In the worst case, you might wind up with a foreclosed home just because of missed payments on a solar panel loan.
Don’t qualify for special solar panel financing
If you cannot qualify for a specialized solar panel loan or if you can’t find a loan with a green discount, you might turn to other options.
In this situation, a personal loan can get you the money that you need.
However, if you have trouble qualifying for a solar panel loan, you’re likely to have trouble qualifying for a personal loan that has reasonable rates and fees.
You might want to wait a while, work on your credit score, and try applying for a solar panel loan again before turning to a personal loan.
Don’t Forget the Solar Tax Credit
When you’re installing solar panels on your home, don’t forget about the solar tax credit.
It can help you save a bunch of money on your taxes and is a nice reward for helping to improve the environment.

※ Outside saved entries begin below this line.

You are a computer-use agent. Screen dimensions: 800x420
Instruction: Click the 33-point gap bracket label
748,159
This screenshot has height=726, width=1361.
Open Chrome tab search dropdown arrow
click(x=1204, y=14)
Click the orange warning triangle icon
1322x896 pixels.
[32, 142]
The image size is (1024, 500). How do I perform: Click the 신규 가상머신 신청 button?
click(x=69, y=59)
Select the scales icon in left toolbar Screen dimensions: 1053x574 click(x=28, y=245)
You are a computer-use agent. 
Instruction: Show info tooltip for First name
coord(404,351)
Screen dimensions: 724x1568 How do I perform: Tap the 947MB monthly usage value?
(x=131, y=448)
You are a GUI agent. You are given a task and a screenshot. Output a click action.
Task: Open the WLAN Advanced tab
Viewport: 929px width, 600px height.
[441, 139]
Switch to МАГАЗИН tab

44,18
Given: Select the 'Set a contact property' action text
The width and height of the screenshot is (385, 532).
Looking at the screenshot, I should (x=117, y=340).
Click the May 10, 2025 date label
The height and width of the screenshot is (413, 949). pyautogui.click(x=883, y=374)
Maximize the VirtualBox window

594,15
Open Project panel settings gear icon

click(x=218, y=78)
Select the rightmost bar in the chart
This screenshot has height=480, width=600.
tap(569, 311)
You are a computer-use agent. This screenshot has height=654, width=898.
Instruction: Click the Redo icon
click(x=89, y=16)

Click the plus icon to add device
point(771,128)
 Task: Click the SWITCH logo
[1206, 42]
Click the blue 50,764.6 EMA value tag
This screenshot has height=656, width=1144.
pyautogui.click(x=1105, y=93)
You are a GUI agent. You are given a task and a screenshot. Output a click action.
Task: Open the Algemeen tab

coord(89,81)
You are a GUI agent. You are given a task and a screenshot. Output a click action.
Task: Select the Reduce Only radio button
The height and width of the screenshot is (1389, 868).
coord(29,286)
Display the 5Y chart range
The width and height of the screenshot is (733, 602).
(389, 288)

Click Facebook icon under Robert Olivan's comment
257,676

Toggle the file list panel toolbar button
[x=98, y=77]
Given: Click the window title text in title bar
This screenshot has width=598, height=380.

The federal solar tax credit allows you to deduct up to 30% of the cost of installing solar panels from your income when you file your federal tax return.
There is no cap to how much you can deduct. Depending on your tax rate, this can be a huge savings.
You can even roll the credit over from year to year if your tax liability isn’t enough to use the full credit.
This tax credit is only available to people that own their solar systems.
If you’re leasing a system, you do not qualify.
If you get a loan to purchase your solar panels, you are still eligible for the credit, so make sure to take advantage.
One good idea is to use the amount of your credit to make an extra payment on your loan, helping you save money on interest costs.
Adding solar panels to your home is a great way to help the environment, reduce your electric bill, and improve the value of your home.
While personal loans are one option when it comes to covering the cost, they shouldn’t be your initial options.
Look for specialized personal loans or other financing offers that may be cheaper or better suited for buying solar panels.